● PROBLEM 1
Reproduce the source listing verbatim, starting at its first line and continuing through the line containing "click(x=410, y=50)", with both of those lines included.
####################
It's good to see that there are more articulate people than me here, this is what I was trying to get at. If I ever get my hands on a Push, I would do some testing/comparison. Consistency is the thing id be looking for, do I get similar results more often that with usual tamping. Even then, I guess it would be difficult to draw any conclusions that were reliable for anything other than the grinder and coffee that you're using for the tests.


----------



## dsc

I was always a firm believer in light tamps, but I've done a full 180deg after a few super hard tamp tests yesterday. This is on an L1 lever.

T.


----------



## coffeechap

I am still a medium tamper, have never done the grind super fine tamp light, but I know it works for many


----------



## robashton

I'm surprised nobody seems to have linked this (That I was able to see)

http://socraticcoffee.com/2015/07/the-impact-of-tamping-pressure-on-espresso-extraction/

From my own tests, even my lightest most delicate tamp is over 5kg so easily falls within their test of "it makes no difference", furthermore Matt Perger (again reading the posts here saying he states to "tamp the crap out of it" is out of date, he's a light tamper now too).
####################
● PROBLEM 2
Write the next part of the forum thread on espresso tamping pressure, beginning right after its final sentence.

Source records:
####################
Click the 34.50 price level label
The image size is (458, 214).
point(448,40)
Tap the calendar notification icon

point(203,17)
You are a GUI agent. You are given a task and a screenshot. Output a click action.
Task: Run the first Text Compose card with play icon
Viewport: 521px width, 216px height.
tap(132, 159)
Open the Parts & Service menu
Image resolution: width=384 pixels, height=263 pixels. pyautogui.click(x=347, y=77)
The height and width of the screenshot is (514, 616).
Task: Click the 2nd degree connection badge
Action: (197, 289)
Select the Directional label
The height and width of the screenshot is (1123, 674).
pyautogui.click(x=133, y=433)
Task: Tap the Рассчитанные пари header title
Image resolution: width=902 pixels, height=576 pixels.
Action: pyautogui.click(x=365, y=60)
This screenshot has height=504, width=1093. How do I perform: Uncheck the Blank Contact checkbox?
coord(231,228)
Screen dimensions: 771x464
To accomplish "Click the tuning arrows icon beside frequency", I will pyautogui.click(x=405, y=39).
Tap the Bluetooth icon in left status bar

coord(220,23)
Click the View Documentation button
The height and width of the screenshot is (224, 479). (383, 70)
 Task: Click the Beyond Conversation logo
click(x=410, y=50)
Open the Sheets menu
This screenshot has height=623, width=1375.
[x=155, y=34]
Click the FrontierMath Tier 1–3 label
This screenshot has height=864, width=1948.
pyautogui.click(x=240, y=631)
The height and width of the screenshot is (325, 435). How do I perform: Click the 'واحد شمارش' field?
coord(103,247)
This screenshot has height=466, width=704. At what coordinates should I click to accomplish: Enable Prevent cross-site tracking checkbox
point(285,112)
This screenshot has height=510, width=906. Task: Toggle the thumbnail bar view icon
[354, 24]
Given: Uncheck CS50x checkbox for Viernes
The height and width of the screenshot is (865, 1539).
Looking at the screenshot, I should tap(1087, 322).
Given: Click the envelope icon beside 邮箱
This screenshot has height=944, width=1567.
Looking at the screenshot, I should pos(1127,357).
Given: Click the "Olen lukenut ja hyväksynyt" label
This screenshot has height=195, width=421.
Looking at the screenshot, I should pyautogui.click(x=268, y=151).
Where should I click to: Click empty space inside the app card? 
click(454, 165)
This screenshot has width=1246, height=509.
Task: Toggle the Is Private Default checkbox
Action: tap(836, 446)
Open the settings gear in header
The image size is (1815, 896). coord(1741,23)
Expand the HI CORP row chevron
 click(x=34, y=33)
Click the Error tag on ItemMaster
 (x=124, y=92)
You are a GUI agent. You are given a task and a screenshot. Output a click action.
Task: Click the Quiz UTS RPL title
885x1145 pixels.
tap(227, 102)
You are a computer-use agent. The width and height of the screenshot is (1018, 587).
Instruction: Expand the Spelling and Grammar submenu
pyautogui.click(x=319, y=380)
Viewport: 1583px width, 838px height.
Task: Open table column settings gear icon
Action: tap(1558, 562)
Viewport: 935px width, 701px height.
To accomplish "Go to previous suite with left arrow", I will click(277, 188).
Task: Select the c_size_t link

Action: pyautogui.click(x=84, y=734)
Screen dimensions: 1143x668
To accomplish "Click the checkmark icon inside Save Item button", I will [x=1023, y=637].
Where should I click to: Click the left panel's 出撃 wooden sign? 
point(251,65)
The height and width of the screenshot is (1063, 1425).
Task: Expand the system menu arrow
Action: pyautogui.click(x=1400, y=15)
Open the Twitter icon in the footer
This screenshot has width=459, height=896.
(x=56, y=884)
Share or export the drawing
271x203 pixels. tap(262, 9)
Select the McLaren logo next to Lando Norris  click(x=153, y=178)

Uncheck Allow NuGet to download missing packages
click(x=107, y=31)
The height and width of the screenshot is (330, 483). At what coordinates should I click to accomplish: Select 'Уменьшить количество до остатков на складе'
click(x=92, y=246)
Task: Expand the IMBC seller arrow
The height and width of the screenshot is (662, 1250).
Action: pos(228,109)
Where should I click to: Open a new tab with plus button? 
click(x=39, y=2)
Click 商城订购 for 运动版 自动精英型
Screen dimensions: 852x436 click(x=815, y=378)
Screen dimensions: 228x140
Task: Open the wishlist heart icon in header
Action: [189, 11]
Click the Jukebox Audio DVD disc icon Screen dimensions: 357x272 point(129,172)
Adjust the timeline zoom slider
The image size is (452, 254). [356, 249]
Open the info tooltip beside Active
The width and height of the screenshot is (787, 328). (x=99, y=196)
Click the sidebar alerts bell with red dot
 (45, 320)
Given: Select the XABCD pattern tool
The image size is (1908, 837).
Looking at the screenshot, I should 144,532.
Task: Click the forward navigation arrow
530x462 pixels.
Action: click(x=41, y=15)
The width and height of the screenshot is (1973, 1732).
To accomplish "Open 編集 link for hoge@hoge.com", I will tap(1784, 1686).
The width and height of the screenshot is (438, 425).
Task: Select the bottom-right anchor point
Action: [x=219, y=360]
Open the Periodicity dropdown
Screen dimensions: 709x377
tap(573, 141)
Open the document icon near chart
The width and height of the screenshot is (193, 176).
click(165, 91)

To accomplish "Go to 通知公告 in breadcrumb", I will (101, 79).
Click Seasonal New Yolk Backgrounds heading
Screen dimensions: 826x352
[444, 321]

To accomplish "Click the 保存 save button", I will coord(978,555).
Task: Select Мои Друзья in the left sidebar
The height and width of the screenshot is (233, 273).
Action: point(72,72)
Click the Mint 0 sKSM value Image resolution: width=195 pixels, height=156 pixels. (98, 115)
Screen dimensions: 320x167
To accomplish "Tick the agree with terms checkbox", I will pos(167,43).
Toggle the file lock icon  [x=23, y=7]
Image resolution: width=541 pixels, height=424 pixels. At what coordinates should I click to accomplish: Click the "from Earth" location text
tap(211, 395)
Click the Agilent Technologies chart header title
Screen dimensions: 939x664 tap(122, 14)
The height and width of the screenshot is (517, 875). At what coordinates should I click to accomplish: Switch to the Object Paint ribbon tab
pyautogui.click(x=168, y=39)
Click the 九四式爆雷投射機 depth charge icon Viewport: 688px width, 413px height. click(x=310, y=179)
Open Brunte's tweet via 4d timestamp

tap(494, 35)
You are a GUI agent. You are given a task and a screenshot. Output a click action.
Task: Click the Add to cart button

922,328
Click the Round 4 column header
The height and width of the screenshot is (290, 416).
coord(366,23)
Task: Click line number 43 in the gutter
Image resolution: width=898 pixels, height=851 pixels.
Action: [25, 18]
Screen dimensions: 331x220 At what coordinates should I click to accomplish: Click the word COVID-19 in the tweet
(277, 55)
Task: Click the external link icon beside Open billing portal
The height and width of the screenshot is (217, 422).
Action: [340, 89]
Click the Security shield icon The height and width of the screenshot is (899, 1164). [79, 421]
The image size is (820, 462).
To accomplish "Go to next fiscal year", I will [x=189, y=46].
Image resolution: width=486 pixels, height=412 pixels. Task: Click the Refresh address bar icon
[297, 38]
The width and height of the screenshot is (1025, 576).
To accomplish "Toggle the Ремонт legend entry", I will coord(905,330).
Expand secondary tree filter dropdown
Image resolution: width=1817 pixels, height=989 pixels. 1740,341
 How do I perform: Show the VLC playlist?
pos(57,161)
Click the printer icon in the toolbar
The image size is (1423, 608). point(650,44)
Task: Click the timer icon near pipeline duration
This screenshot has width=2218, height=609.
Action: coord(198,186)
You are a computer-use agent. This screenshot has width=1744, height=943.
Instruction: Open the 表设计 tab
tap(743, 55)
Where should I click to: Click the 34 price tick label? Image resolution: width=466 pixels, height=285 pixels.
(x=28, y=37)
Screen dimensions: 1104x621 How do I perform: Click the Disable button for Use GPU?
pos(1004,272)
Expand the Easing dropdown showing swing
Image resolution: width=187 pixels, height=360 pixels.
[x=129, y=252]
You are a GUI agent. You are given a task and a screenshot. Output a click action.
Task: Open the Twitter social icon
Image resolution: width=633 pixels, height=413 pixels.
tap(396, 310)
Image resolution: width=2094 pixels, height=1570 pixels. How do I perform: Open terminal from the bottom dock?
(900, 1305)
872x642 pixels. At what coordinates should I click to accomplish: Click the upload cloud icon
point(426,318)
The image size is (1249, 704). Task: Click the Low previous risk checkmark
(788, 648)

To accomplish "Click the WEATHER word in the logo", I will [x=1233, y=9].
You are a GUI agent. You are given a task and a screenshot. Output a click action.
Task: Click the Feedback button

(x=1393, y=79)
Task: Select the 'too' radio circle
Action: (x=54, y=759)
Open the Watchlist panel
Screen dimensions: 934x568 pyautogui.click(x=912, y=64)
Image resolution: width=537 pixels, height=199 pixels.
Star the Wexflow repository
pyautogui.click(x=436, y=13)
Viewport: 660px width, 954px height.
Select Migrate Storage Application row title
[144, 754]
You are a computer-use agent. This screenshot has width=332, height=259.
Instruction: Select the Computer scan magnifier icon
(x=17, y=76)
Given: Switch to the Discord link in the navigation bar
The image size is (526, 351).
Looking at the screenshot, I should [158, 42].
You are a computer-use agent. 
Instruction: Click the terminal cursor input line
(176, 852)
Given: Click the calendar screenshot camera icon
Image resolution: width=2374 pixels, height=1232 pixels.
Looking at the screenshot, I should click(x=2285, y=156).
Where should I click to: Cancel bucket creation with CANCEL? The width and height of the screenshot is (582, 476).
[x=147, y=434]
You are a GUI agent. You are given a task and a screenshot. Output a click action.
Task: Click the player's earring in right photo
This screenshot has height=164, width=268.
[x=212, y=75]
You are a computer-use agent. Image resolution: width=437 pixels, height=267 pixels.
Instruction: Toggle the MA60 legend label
####################
● FINAL RESULT 1
Click the 34.50 price level label
The image size is (458, 214).
point(448,40)
Tap the calendar notification icon

point(203,17)
You are a GUI agent. You are given a task and a screenshot. Output a click action.
Task: Run the first Text Compose card with play icon
Viewport: 521px width, 216px height.
tap(132, 159)
Open the Parts & Service menu
Image resolution: width=384 pixels, height=263 pixels. pyautogui.click(x=347, y=77)
The height and width of the screenshot is (514, 616).
Task: Click the 2nd degree connection badge
Action: (197, 289)
Select the Directional label
The height and width of the screenshot is (1123, 674).
pyautogui.click(x=133, y=433)
Task: Tap the Рассчитанные пари header title
Image resolution: width=902 pixels, height=576 pixels.
Action: pyautogui.click(x=365, y=60)
This screenshot has height=504, width=1093. How do I perform: Uncheck the Blank Contact checkbox?
coord(231,228)
Screen dimensions: 771x464
To accomplish "Click the tuning arrows icon beside frequency", I will pyautogui.click(x=405, y=39).
Tap the Bluetooth icon in left status bar

coord(220,23)
Click the View Documentation button
The height and width of the screenshot is (224, 479). (383, 70)
 Task: Click the Beyond Conversation logo
click(x=410, y=50)

● FINAL RESULT 2
I find that when I accidentally start tamping "too hard", I get massive variation in extraction because I'm the weakest link, just getting the tamper on and letting it do most of the work leads me with far more consistent results, this has less to do with tamping pressure per se and more to do with my ability to keep it flat whilst applying more tamping pressure.

Tamping pressure itself (apparently) makes no difference (at least to TDS, I'm sure there some arguments it might make a difference to flavour*) according to Socratic so I'd hazard a guess that most people's variation from tamping pressure comes from their ability to be consistent at any given pressure rather than the pressure itself.

I tamp gently, let the grind size do the work and dispute that tamping hard allows you to use a coarser grind.

---

*also I bet that some of the taste differences found are imagined as a consequence of tamping harder, I have to slap myself occasionally when I let my own preconceptions get in the way of tasting coffee)


----------



## jeebsy

robashton said:


> Matt Perger (again reading the posts here saying he states to "tamp the crap out of it" is out of date, he's a light tamper now too).


That barista hustle was October


----------



## robashton

Oh he's probably changed his mind three times since then - good point!

@jeebsy as you've actually got a tamper that lets you be consistent at various 'pressures', what difference have you noted? Is your choice arbitrary?


----------



## foundrycoffeeroasters.com

dsc said:


> I was always a firm believer in light tamps, but I've done a full 180deg after a few super hard tamp tests yesterday. This is on an L1 lever.
> 
> T.


Could you say something about why you changed what you're doing? What was the thinking behind it?


----------



## foundrycoffeeroasters.com

robashton said:


> I'm surprised nobody seems to have linked this (That I was able to see)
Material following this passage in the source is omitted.